Leviticus 10 - James Nisbet's Church Pulpit Commentary

Bible Comments
  • Leviticus 10:3 open_in_new

    HOLY REVERENCE AND GODLY FEAR

    ‘I will be sanctified in them that come nigh Me.’

    Leviticus 10:3

    Spectacular shows do not change hearts. The Israelites are worshipping a calf, and debauched in lust, in less than forty days after Sinai. And notwithstanding three thousand had died there, Nadab and Abihu, who went into the pavilion of God on the mount, and saw the sapphire pavement under Jehovah’s feet, and heard the commands of authority, disregarded them in a few months. They cannot even observe the order of their daily service. God is a consuming fire to all dross, and if a man be nothing else, all goes. What were their heedless lives compared to the lessons taught by their deaths?

    The reason of their recklessness seems to be that they were inebriated. God’s minister is to be filled with the Spirit, not with wine, wherein is excess. Hence God’s prohibitory law (v. 9). It is the statute forever throughout your generations, and is certainly applicable now. A twofold moral may be emphasised.

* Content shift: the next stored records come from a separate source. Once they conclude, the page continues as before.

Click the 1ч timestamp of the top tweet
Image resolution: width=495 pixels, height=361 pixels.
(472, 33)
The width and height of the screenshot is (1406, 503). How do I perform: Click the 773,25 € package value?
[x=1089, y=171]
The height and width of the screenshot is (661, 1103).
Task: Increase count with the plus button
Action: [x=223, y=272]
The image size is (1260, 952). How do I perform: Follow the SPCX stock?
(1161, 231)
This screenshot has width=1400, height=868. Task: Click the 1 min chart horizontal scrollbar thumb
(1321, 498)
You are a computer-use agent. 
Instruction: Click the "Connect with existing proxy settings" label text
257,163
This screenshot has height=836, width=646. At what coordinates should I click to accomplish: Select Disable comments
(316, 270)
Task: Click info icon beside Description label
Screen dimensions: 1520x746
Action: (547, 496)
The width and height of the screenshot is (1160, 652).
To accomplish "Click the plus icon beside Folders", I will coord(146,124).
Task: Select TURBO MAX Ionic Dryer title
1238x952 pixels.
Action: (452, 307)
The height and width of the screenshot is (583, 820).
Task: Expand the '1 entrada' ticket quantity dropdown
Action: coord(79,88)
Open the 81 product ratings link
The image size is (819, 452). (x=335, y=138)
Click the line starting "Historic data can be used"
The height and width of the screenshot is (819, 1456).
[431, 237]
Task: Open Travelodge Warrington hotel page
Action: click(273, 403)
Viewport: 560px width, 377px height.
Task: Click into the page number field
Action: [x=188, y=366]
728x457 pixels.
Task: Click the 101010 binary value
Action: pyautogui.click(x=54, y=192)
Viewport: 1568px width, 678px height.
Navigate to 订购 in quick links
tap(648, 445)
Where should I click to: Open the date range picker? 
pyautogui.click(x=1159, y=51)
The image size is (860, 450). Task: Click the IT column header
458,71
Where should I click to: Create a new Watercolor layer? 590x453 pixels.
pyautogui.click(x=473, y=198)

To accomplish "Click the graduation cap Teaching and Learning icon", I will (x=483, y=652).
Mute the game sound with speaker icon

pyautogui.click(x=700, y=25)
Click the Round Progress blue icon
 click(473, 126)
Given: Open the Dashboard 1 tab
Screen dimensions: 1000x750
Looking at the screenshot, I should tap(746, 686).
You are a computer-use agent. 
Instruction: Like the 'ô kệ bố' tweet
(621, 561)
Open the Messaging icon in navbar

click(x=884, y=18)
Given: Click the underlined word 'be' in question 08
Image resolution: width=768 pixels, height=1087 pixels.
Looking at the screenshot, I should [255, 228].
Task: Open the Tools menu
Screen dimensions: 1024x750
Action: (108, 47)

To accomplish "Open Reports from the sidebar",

    I. Good intentions do not excuse disobedience.—Probably Nadab and Abihu did not mean any harm; apparently they imagined that the fragrance of their incense, and its appropriateness as a symbol of adoration and prayer were sufficient to excuse neglect of strict obedience to the revealed will of God. Their sin was not unlike that of Saul in a latter day, who thought to excuse disobedience by the offering of enormous sacrifices, and was sharply reminded that ‘to obey is better than sacrifice.’ So on this occasion the priesthood were terribly taught that obedience is better than incense, even the incense of the sanctuary. One of the most abused maxims is the saying that ‘a man’s first duty is to obey his conscience’; often that is not his first duty: it may be a prior duty to enlighten his conscience. Good motives are not enough; some of the worst crimes that stain the page of history have been wrought with the best intentions in obedience to the dictates of unenlightened consciences. So we need to seek light upon the way, while we make it our supreme endeavour to keep in the path marked out by the Divine will, turning aside neither to the right hand nor to the left. Neither our ignorance nor our good motives will excuse our disobedience to commands which we might and ought to have known.

    II. Things which are lawful are not always expedient.—The priests were to abstain from wine and strong drink—not because the use of wine was in itself sinful, but because it involved a certain risk—which those who held that sacred office ought to be specially careful to avoid. The same principle underlay the exhortation of King Lemuel’s mother: ‘It is not for kings, O Lemuel, it is not for kings to drink wine, nor for princes to say, Where is strong drink? Lest they drink and forget the law, and pervert the judgment of any that is afflicted.’ The duties of the kingly office made drunkenness a more terrible thing in a king than in a peasant, because a drunken king was likely to do so much more harm. So to-day some say that there are special reasons why all preachers and politicians ought to be abstainers, because the nature of their work makes drunkenness a more terrible sin in them than in private persons, while the use of strong drink to brace oneself for public functions is, perhaps, the most dangerous use of all.

    Illustration

    (1) ‘What a sad chapter is this! How soon does God’s fair design become overcast! This offering of strange fire is a warning to us to-day, lest we should neglect the Divine prohibitions, and offer the fire of our own passion, or emulation, or self-will. How much of the worship and service we render is in danger of being charged with the accusation of strange fire. Nothing will avail before God which originates in nature’s energy or in the fervour of nature’s devotion.’

    (2) ‘How often have we been guilty of the same sin? There is but one fire—that of the baptism of the Holy Spirit—that should burn upon the altar of our heart, and spread from us to others. Yet how often we have made use of the strange fire of human excitement, of fervid manner, of vehement gesticulation, of mere emotional address! Strange fire has been kindled in our censers and communicated to our people. We cannot be too careful to separate ourselves from all known sin.’